▸ EXERCISE TASKS
[a] List the six step labels given under "How it works" in the Transformer page below.
[b] Write the next part of the Transformer page that follows, picking up right after its final line.

▸ DOCUMENT SEGMENT
*** Begin section ***

Transformer

Transformer Attention Neural Architecture Vaswani Needs-Review

What it is

The Transformer (Vaswani et al., 2017) is a neural architecture based entirely on self-attention mechanisms, without recurrence or convolution. It processes all tokens in parallel, enabling efficient training on large corpora and strong performance on sequence-to-sequence tasks, language modeling, and classification.

[illustrate: Transformer encoder-decoder architecture with multi-head attention blocks; input → embeddings → positional encoding → attention layers → output]

How it works

Input embedding: Tokenized input is embedded and augmented with positional information
Self-attention: For each position, compute weighted combination of all positions’ values
Multi-head attention: Parallel attention heads capture different interaction patterns
Feed-forward: Position-wise MLP after attention
Layering: Stack multiple transformer blocks
Output: Sequence of contextualized representations

Encoder-decoder variant:

Encoder: bidirectional self-attention on input
Decoder: causal self-attention (can attend to past tokens only) on output, cross-attention to encoder

Example

# Input: "the cat sat"
# Embedding + positional encoding: 3 tokens → 512-dim vectors

# Multi-head attention (8 heads):
# Each head learns different aspects
# Head 1 might learn: "cat" attends to "the" (article)
# Head 2 might learn: "sat" attends to "cat" (subject)
# Head 3 might learn: all attend to each other equally (syntax)

*** End section ***

▸ DATA SHOWN
*** Begin section ***

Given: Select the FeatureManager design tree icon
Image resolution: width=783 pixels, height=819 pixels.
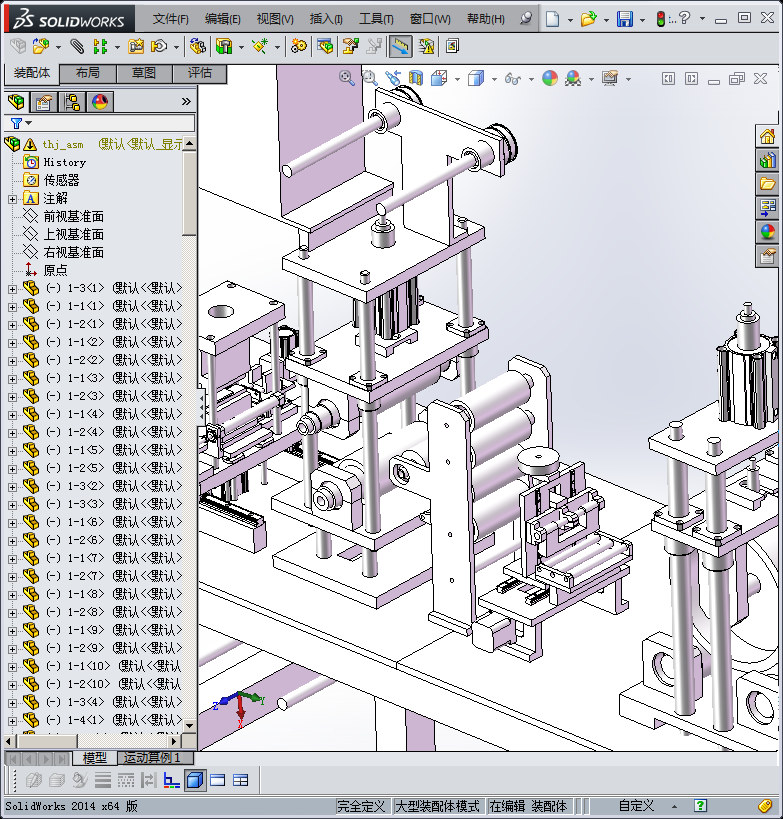Looking at the screenshot, I should [16, 102].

*** End section ***

▸ ANSWERS BY TASK
[a] Input embedding, Self-attention, Multi-head attention, Feed-forward, Layering, Output

[b]
# Output: 3 contextualized vectors capturing interactions

Variants and history

Transformers appeared in 2017 and immediately became dominant, replacing RNNs and CNNs in NLP. BERT (Devlin et al., 2018) applied bidirectional transformers to language understanding. GPT series applied unidirectional transformers to language generation. Variants include Vision Transformers (images), Efficient Transformers (sparse attention, linear complexity), and Mixture of Experts (conditional computation). Transformers now underpin all large-scale NLP models.

When to use it

Use transformers when:

Building state-of-the-art NLP models
Language understanding or generation is needed
Parallel training is important
You can afford moderate computational cost
Transfer learning from pre-trained models is available

Transformers excel across all NLP tasks but require substantial compute for training. For inference on edge devices, distilled or quantized versions are available.